An Australian study will examine why Papua New Guinea mothers are 80 times more likely to die in childbirth than mothers in Australia.
The Burnet Institute in Australia will undertake a five-year research program to tackle Papua New Guinea's high infant and maternal mortality rates.
Burnet's Healthy Mothers, Healthy Babies program aims to provide life-saving health care for women and children in Papua New Guinea through translational and community research.
Burnet CEO Professor Brendan Crabb says they're looking at research that will lead to cost-effective and accessible intervention programs in more remote parts of PNG.
"There is decent obstetric care in the major centres in PNG but getting there is incredibly hard, and that's a greater challenge in PNG than in most other places in the Pacific," he said.
"We are going to look at interventions that we know work in settings where there is good obstetric care and good clinics, but we don't know how to deliver those into rural and remote communities, where it's just not realistic for people to access good healthcare."
More than 5,000 babies will die in the first 24 hours of life and another 10,000 children perish before their fifth birthday.
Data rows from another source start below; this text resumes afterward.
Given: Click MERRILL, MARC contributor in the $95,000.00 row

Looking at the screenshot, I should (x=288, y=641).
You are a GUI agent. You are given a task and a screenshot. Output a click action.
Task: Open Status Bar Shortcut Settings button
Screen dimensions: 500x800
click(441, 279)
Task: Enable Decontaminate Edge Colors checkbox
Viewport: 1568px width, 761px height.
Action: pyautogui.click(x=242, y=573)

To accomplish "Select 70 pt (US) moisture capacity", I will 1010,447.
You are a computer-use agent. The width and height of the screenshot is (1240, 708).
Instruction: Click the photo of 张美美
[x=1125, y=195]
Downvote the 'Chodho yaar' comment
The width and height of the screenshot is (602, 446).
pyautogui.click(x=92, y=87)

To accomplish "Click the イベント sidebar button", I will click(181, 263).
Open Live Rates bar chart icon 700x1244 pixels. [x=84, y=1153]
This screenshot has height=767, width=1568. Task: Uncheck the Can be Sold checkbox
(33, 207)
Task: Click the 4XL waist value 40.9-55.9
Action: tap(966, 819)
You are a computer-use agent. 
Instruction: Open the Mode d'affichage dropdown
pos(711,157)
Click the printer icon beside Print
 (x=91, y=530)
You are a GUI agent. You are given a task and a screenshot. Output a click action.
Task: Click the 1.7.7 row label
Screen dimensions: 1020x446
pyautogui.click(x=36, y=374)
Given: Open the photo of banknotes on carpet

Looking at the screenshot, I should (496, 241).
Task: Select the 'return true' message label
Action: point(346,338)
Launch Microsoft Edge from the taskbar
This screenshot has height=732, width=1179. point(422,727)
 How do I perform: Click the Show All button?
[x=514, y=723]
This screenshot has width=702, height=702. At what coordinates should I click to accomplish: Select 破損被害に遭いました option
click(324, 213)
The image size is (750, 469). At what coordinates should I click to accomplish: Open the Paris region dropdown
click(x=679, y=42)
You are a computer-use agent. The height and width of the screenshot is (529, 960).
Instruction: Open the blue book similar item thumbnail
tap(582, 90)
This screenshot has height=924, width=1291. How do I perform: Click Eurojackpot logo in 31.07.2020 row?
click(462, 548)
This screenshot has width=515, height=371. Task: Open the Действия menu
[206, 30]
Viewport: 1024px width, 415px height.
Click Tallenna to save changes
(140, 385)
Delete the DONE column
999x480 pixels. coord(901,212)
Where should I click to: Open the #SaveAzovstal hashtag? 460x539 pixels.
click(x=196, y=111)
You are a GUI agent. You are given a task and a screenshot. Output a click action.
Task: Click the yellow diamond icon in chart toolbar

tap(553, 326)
The study will look at testing more effective ways to implement interventions to remote communities and define the causes of the major diseases that contribute to maternal and infant mortality, such as anaemia, malaria, and malnutrition.
"What this is about is trying to find out what are some of the... new ways that we can look at dealing with this situation...for not much expenditure, and to do that we really have to innovate," Professor Crabb said.